With Christmas arriving, the Study Group’s arch-enemies – the Glee Club – are out singing and dancing in obnoxious ways. Jeff, however, utilizes his skills as a lawyer and knowledge of copyrights to get the Glee Club shut down. This causes the club members to have nervous breakdowns. Meanwhile, Abed worries that the year has gotten too dark and that his friends won’t have a happy Christmas. He seeks out Mr. Rad, the Glee Club organizer. Unknowingly, Abed sets a musical virus spreading through all his friends.
“Regional Holiday Music” is obviously built around making fun of “Glee,” a rival show that was wildly popular at the time but has already receded from the popular consciousness. The overwhelming happiness of song-and-dance numbers is mocked. Breaking out into song is shown as a virus, sapping the infectee of their personality and making them obsessed with “regionals.” The visual language of the show, with its spinning cameras and pianos that keep playing when nobody sits at them, is also mocked. Early in the episode, Jeff says that trying to make things happier at the holidays will just reveal more darkness. This is revealed to be true, when the psychotically happy Mr. Rad – played by a hilariously deranged Taran Killian – is shown to be genuinely psychotic, confessing to murdering the previous Glee Club. The show isn’t just lobbing jabs at “Glee.” It’s also mocking a pop culture that insists happiness is the only acceptable mood around December, ignoring how complex and melancholy the holiday can be.

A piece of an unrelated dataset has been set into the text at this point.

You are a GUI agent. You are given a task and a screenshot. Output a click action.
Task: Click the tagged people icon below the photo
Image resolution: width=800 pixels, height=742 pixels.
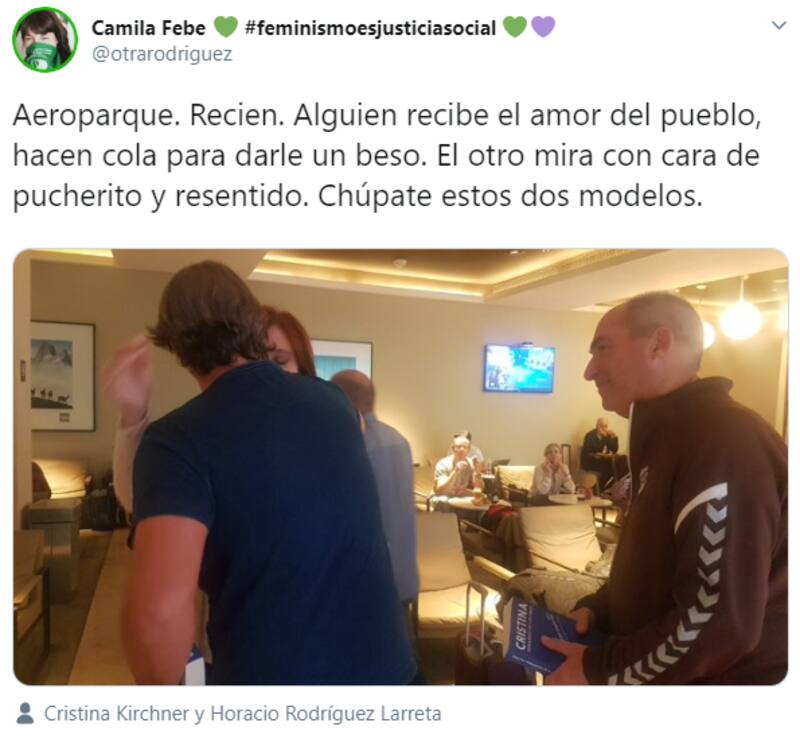[x=25, y=713]
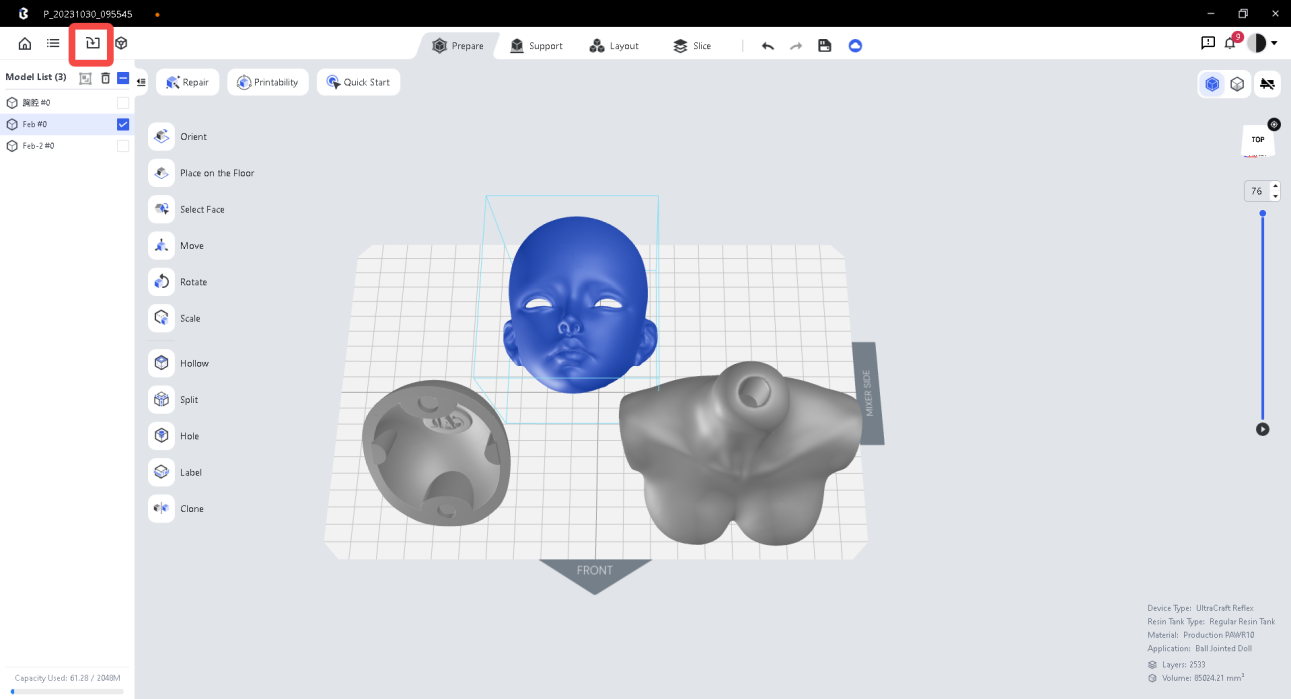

Despite making fun of the musical format, “Regional Holiday Music” actually features some catchy songs. The first number, “Glee!,” is insanely catchy. One of “Community’s” strengths was its total grasp on the characters. Troy raps about being a Jehovah’s Witness, going “undercover” as a Christmas celebrator. The production of this sequence features plenty of clever, easily missed gags. “Baby Boomer Santa” caters to Pierce’s ego and hunger for nostalgia as a baby boomer. It also amusingly incorporates a number of pop styles over a few minutes. Shirley is won over with a choir of children singing about how they don’t know who Jesus is. (Yvette Nicole Brown’s panicked mumbles of “That's what they do!” gets me every time.) Annie is converted off-screen, performing an overly sexualized song-and-dance in order to infect Jeff. In this scene, the show mocks the weird trend of both infantilizing and sexualizing young women, obviously making fun of “Santa Baby” and similar songs. It also has Allison Brie gyrating in very revealing lingerie, so everyone wins. And if you prefer Britta, she wears a skin-tight body stocking before the show is over too.